**Selected excerpt**:
Mercury in Fish: An Agency Conflicted

How's this for political flip-flopping? Despite years of notifying consumers about the dangers of eating fish tainted with mercury, the Food and Drug Administration is now taking steps to reverse its position on the issue, reports the Washington Post. Only four years ago the FDA and the Environmental Protection Agency released a joint advisory that seafood contaminated with mercury could pose serious health risks for women of childbearing age, pregnant women, infants, and children. In a draft proposal to the government, the FDA now says the health benefits of eating seafood exceed the risks of consuming mercury-laden fish. The underlying message: people should eat more fish.

Get ready for a food fight.

The FDA and the EPA already appear to be at odds. Lyndsey Layton of the Washington Post writes:
 

“The FDA's recommendations have alarmed scientists at the Environmental Protection Agency, who in internal memos criticized them as 'scientifically flawed and inadequate' and said they fell short of the 'scientific rigor routinely demonstrated by EPA.'”

FDA spokesman Michael Herndon reportedly declined to discuss the draft proposal with Layton because it is still in “internal review.”

**Supplied entries**:
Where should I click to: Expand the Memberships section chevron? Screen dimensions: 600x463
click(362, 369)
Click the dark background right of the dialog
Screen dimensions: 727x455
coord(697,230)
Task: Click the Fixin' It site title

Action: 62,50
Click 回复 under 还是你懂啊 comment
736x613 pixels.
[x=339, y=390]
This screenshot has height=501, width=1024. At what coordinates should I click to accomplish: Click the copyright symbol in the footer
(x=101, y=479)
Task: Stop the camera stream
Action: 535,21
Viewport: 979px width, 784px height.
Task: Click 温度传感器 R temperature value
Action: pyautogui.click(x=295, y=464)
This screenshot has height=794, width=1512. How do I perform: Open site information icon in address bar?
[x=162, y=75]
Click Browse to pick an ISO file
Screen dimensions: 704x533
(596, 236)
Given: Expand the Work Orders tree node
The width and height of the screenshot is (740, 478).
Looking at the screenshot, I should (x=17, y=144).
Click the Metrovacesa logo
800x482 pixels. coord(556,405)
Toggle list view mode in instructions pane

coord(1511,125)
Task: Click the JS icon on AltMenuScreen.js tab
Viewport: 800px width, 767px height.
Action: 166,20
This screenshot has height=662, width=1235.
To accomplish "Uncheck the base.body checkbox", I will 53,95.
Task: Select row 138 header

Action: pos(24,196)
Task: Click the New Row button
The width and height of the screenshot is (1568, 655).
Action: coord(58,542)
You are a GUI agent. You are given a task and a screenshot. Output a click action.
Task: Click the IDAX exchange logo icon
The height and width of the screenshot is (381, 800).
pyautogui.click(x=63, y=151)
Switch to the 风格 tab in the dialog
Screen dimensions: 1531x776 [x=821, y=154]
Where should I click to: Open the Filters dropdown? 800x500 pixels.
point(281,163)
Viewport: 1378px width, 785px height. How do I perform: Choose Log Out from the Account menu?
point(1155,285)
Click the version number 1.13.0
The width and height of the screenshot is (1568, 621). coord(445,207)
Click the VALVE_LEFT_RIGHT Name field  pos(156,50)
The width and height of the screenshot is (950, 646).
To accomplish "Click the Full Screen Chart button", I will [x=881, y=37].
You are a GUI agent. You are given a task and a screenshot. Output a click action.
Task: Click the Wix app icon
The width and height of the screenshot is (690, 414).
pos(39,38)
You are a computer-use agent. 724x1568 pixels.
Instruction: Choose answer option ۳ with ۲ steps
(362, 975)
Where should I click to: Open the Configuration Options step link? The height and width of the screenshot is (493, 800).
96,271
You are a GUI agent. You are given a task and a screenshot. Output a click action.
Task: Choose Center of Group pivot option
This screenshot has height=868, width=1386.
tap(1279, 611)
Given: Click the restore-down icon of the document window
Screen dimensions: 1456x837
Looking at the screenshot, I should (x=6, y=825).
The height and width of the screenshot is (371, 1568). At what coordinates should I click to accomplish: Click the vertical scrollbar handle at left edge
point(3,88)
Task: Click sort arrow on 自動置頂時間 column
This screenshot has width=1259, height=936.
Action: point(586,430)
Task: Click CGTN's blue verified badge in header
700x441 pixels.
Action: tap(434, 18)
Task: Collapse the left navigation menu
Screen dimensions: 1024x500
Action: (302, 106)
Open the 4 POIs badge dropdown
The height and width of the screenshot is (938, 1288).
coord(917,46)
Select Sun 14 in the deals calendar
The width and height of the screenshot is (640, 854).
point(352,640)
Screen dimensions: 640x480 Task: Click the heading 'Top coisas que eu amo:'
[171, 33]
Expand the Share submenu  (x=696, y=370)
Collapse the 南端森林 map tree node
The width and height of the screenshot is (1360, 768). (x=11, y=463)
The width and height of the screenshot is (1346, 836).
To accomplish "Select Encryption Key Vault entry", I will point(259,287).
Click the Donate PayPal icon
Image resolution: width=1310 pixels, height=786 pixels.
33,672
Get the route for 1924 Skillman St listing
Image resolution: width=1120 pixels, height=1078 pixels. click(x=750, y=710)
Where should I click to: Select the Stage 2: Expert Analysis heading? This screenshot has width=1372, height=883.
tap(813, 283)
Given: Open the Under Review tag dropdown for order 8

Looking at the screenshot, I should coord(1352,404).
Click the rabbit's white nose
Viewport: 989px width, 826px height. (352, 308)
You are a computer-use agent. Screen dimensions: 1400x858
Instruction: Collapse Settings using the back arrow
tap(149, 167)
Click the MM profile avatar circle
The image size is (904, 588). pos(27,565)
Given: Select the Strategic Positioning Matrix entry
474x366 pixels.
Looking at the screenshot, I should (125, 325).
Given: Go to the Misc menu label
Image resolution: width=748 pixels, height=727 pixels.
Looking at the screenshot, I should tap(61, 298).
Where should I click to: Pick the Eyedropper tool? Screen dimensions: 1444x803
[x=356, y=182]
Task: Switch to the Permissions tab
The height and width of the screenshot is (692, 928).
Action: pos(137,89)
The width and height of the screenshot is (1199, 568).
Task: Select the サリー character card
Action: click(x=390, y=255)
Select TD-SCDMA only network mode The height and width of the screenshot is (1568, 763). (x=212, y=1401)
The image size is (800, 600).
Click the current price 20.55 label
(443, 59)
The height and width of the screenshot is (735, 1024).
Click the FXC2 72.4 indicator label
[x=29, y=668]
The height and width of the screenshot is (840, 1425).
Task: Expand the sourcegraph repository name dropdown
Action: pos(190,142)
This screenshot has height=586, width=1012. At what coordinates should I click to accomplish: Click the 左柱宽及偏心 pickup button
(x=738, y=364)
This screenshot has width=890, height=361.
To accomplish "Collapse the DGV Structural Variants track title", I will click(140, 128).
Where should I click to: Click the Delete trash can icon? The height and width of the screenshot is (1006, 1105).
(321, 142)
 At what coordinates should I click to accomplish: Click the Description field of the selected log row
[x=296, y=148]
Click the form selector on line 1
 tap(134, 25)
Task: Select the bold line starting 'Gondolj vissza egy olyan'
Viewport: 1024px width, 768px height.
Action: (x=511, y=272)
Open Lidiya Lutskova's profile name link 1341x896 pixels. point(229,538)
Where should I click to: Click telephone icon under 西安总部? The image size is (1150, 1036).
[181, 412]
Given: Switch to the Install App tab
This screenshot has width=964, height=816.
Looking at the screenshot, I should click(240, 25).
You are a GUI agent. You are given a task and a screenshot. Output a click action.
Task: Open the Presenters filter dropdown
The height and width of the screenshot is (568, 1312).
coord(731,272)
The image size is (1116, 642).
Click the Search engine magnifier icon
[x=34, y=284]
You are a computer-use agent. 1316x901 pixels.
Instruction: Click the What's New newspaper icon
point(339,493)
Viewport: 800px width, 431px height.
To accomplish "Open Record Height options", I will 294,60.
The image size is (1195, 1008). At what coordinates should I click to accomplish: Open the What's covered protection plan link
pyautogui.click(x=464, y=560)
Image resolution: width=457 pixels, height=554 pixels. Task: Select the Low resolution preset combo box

**Prompt 1**:
Transcribe the mercury-in-fish article from "Mercury in Fish: An" to "eat more fish.".
**Prompt 2**:
In the mercury-in-fish article, how long ago did the FDA and the EPA release their joint advisory on mercury-contaminated seafood?
Rely only on the mercury-in-fish article for what follows.

**Your response 1**:
Mercury in Fish: An Agency Conflicted

How's this for political flip-flopping? Despite years of notifying consumers about the dangers of eating fish tainted with mercury, the Food and Drug Administration is now taking steps to reverse its position on the issue, reports the Washington Post. Only four years ago the FDA and the Environmental Protection Agency released a joint advisory that seafood contaminated with mercury could pose serious health risks for women of childbearing age, pregnant women, infants, and children. In a draft proposal to the government, the FDA now says the health benefits of eating seafood exceed the risks of consuming mercury-laden fish. The underlying message: people should eat more fish.

**Your response 2**:
Four years ago.